_Tarea escrita_: ¿Puedes devolver tal cual el fragmento de la entrevista a Lautaro Murúa que va desde "Todo parecería predestinarlo" hasta "la conducción fílmica.", ambos incluidos?

LAUTARO MURUA
NO BAJAR LA GUARDIA JAMAS
A poco de brindar su versión de Un guapo del 900, el actor-director acepta un diálogo de inusual profundidad: un rosario de opiniones combativas, en dos horas de charla sin cuartel

Todo parecería predestinarlo al clisé, a esos arquetipos que encasillan al actor en personajes blancos, negros o ambiguos: la mirada dura y la voz metálica se apoyan en una respetable contextura física, obligándolo, casi, a los papeles de malo-, una fatalidad que acaso lo haya escoltado poco tiempo atrás, cuando encarnó las mañas de ese caudillo Garay capaz de lograr la lealtad —tan equívoca como consecuente— de un cuchillero del 1900, el guapo perpetuado por el dramaturgo argentino Samuel Eichelbaum. Pero no obstante la primera apariencia, él ha sabido demoler más de una vez cualquier intento por ceñirlo a una sola cuerda: acaso baste refrescar su ya lejana intervención en Detrás de un largo muro, piloteada por Lucas Demare, o rescatar al batallador maestro de escuela rural que componía en Shunko, su opus número uno en la conducción fílmica.
Precisamente, la nueva versión cinematográfica de 'Un guapo del 900' marca, ahora, el retorno a la dirección de este actor y regisseur chileno, alejado desde hace una década de la batuta directorial cuando supervisó Shunko y después Alias Gardelito. Con todo, Lautaro Murúa Herrera (43, tres hijos, nacido en Tacna) sigue jurando que su filiación más profunda, más duradera, es la que lo impulsa a dirigir: "En esa faceta puedo jugarme entero y alcanzo a expresarme profundamente", enfatiza susurrando sus típicas, trasandinas eses. El diálogo se enhebró la semana última y fue un premio a las incontables llamadas telefónicas: por fin, SIETE DIAS consiguió retenerlo durante dos horas —una verdadera hazaña tratándose de L.M., probablemente no igualada antes por ninguna publicación argentina— en el local de la flamante productora AICA (Arte e Industria del Cine Nacional Argentino, Sociedad Anónima) ; allí resultó posible encañonarlo dribleando su notoria impuntualidad, que él defiende arguyendo: "Mira, eso no es del todo cierto; lo que pasa es que soy muy puntual, pero con una hora de retraso".

_Material proporcionado_:
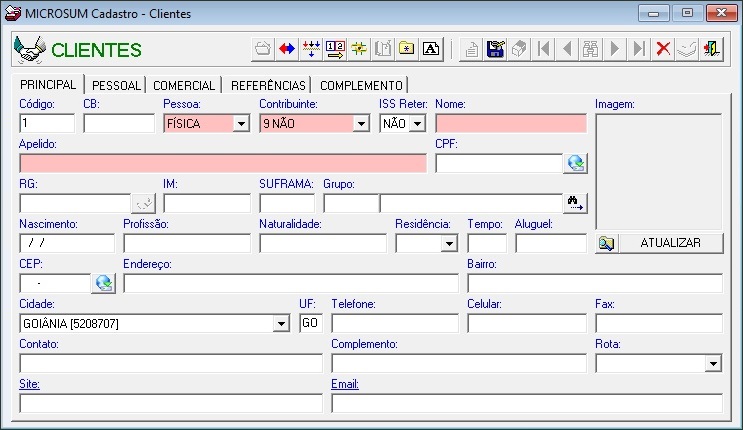Image resolution: width=743 pixels, height=430 pixels.
Task: Click the red X delete record icon
Action: point(662,49)
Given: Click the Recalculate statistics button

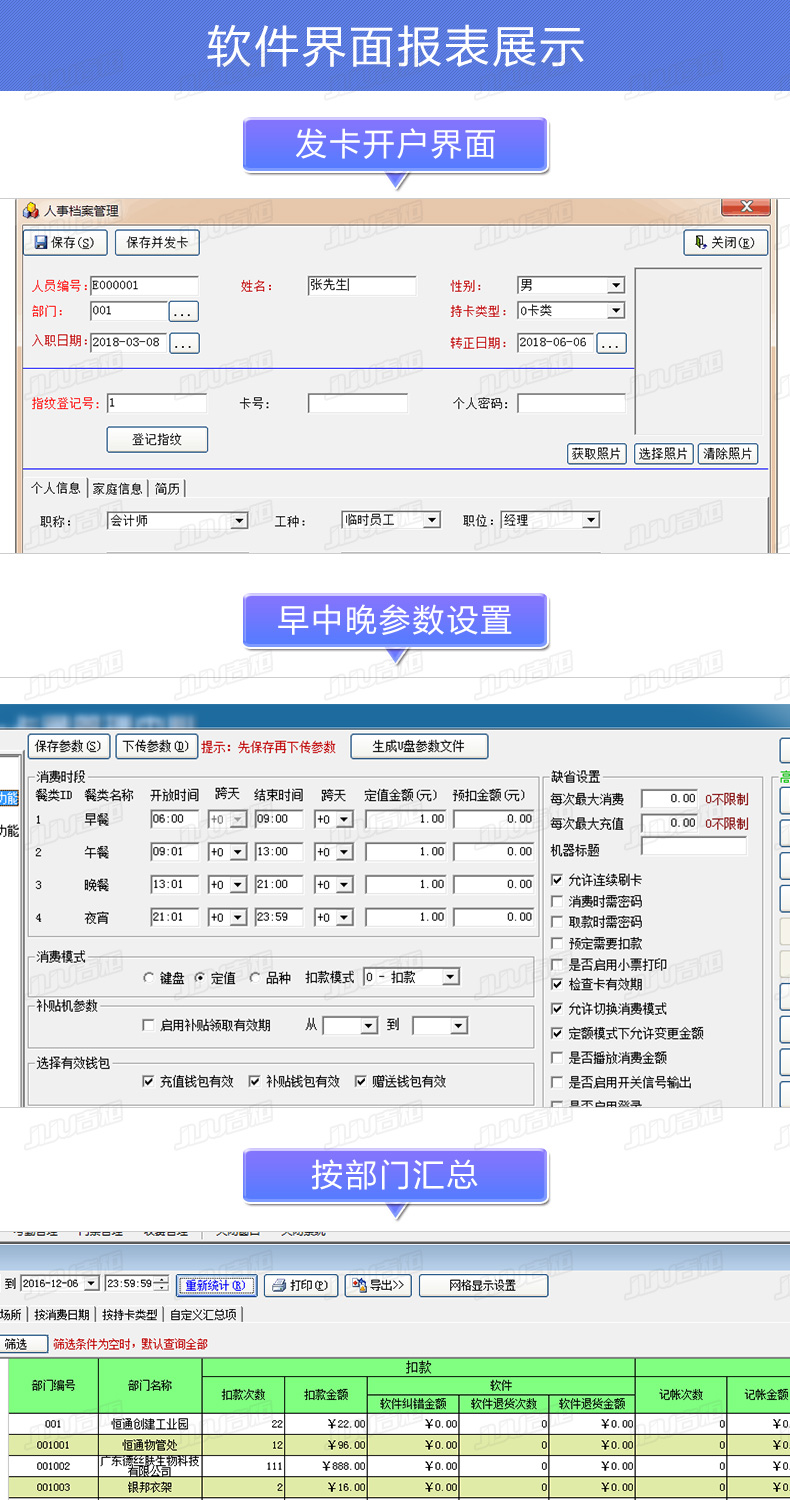Looking at the screenshot, I should pos(217,1285).
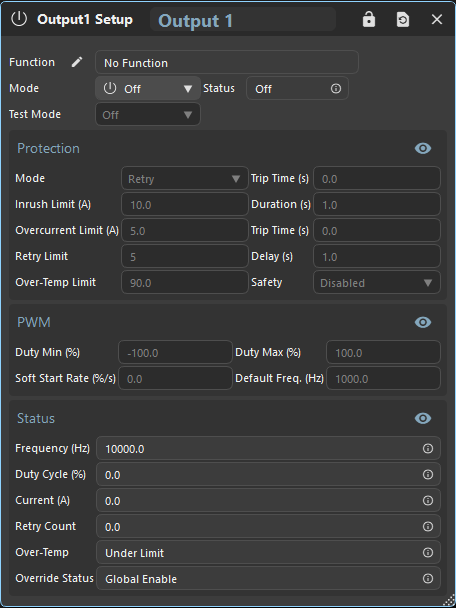The height and width of the screenshot is (608, 456).
Task: Click info icon on Current (A) row
Action: (428, 501)
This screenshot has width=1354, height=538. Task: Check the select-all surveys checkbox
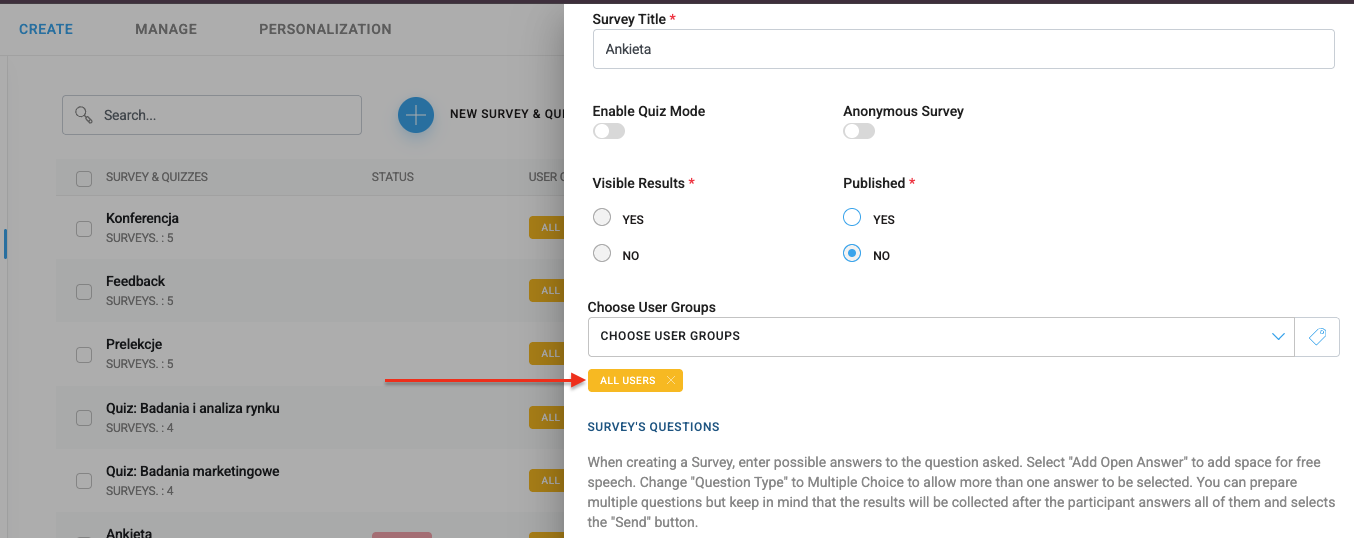(84, 178)
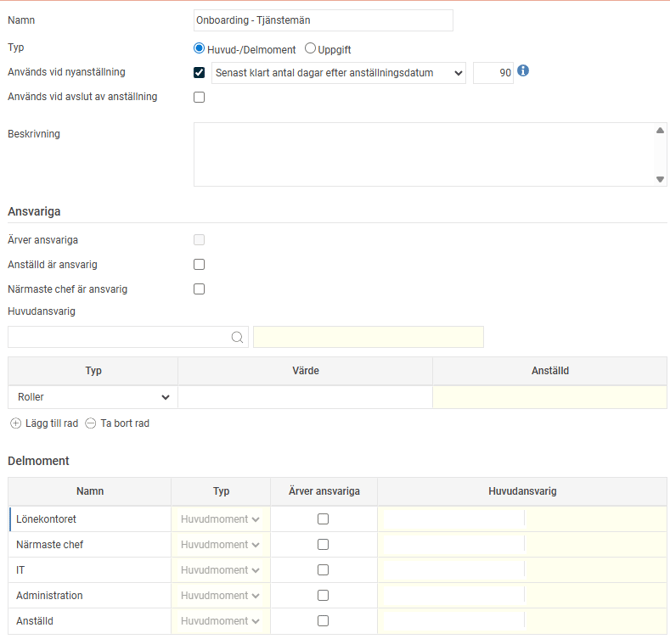Click the Beskrivning text area
The height and width of the screenshot is (639, 670).
click(x=424, y=154)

_Respuesta a la tarea_:
Todo parecería predestinarlo al clisé, a esos arquetipos que encasillan al actor en personajes blancos, negros o ambiguos: la mirada dura y la voz metálica se apoyan en una respetable contextura física, obligándolo, casi, a los papeles de malo-, una fatalidad que acaso lo haya escoltado poco tiempo atrás, cuando encarnó las mañas de ese caudillo Garay capaz de lograr la lealtad —tan equívoca como consecuente— de un cuchillero del 1900, el guapo perpetuado por el dramaturgo argentino Samuel Eichelbaum. Pero no obstante la primera apariencia, él ha sabido demoler más de una vez cualquier intento por ceñirlo a una sola cuerda: acaso baste refrescar su ya lejana intervención en Detrás de un largo muro, piloteada por Lucas Demare, o rescatar al batallador maestro de escuela rural que componía en Shunko, su opus número uno en la conducción fílmica.